Aggeliki Baliaka, Styliani Papaemmanouil, Angeliki Cheva, Nikoleta Pastelli, Leonidas Sakkas
Background: Dirofilariasis is a zoonosis transmitted by mosquitoes from animals to human beings. The most common symptoms include cough, chest pain, fever, eosinophilia and hemoptysis. Some patients may be asymptomatic.
Objective: The report of an interesting case of this rare disease.
Case presentation: A 45-year-old female presented to our hospital with cough, dyspnea and fever. The radiological evaluation revealed a coin lesion, measuring 1.3 cm at the right upper lobe. The patient underwent partial lobectomy due to a suspected neoplasm. Frozen section excluded the presence of neoplastic cells. The histological examination showed a necrotic nodule, well demarcated from surrounding lung parenchyma by fibrous connective tissue, histiocytes and multinucleated giant cells. Worms of Dirofilaria were embedded in the center of necrotic nodule.

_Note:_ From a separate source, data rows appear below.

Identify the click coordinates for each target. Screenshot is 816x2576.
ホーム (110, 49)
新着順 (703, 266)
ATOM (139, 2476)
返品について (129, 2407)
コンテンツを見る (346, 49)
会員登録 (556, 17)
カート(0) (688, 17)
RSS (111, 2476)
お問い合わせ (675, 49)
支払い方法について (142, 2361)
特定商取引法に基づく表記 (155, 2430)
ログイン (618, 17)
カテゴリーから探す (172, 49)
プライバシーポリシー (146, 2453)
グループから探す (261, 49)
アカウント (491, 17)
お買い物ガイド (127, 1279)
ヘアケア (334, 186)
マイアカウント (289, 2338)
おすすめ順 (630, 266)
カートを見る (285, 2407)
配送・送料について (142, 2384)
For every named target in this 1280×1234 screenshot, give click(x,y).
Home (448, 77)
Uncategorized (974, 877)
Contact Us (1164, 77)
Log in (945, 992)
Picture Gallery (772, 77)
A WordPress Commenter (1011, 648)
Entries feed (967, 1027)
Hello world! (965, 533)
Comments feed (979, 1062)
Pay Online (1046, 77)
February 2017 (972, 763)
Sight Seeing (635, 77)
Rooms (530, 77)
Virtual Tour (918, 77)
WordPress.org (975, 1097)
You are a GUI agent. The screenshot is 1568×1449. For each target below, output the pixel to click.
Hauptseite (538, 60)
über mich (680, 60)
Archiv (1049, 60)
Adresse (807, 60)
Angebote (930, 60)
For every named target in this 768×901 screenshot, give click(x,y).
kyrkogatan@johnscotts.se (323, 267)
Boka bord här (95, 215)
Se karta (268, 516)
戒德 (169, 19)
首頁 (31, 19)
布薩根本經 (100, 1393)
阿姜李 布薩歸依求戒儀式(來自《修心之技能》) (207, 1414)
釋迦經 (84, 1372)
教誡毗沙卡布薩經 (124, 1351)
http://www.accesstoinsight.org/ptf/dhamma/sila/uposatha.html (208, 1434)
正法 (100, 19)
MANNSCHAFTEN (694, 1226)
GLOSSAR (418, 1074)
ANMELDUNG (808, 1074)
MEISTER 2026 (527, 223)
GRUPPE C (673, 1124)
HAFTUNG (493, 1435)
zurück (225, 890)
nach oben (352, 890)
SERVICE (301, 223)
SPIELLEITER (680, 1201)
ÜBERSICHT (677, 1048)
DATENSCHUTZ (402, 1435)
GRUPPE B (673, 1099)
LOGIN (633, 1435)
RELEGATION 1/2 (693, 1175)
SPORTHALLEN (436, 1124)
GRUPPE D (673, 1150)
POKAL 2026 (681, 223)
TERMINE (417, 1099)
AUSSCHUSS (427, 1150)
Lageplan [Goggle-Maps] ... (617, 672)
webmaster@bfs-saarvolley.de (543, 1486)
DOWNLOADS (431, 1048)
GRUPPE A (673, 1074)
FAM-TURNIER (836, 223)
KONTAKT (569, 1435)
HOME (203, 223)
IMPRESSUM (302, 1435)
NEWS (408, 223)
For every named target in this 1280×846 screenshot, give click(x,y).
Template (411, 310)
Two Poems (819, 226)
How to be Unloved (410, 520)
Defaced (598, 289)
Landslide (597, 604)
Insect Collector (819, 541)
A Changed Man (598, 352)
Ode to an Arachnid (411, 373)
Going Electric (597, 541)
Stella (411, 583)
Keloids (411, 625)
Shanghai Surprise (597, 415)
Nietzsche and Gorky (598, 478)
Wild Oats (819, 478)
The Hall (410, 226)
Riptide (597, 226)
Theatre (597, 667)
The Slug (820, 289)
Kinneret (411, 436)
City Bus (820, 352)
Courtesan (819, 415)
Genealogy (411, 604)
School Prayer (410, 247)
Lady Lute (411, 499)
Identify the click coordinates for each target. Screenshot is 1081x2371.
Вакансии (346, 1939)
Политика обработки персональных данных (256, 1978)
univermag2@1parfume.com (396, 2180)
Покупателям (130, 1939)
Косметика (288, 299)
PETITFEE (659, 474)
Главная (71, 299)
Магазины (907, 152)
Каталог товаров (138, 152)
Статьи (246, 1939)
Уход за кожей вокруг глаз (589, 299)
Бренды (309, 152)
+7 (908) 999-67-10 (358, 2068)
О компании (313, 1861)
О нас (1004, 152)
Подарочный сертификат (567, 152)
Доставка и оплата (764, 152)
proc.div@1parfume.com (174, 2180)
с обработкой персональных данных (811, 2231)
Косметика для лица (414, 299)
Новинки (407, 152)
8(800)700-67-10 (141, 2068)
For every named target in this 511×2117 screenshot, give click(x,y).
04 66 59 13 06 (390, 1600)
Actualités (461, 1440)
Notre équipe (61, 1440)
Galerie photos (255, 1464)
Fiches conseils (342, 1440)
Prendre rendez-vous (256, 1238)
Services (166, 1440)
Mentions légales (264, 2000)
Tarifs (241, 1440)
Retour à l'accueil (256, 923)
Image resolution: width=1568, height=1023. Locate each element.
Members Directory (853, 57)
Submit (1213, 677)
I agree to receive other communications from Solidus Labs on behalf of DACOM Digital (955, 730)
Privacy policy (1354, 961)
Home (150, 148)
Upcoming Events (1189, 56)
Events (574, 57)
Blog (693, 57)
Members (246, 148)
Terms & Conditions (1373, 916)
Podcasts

Conclusions: Five species of Dirofilaria are known to cause infections in humans (D. immitis: lung parenchyma infection, D. tenuis or D. conjunctivae: subcutaneous nodules in face, conjunctiva of the eye, chest wall, abdominal wall as well as D. repens, D. ursi and D. subdermata). Human pulmonary dirofilariasis is a rare entity, however it should be included in the differential diagnosis in patients with small, solitary pulmonary necrotic nodules.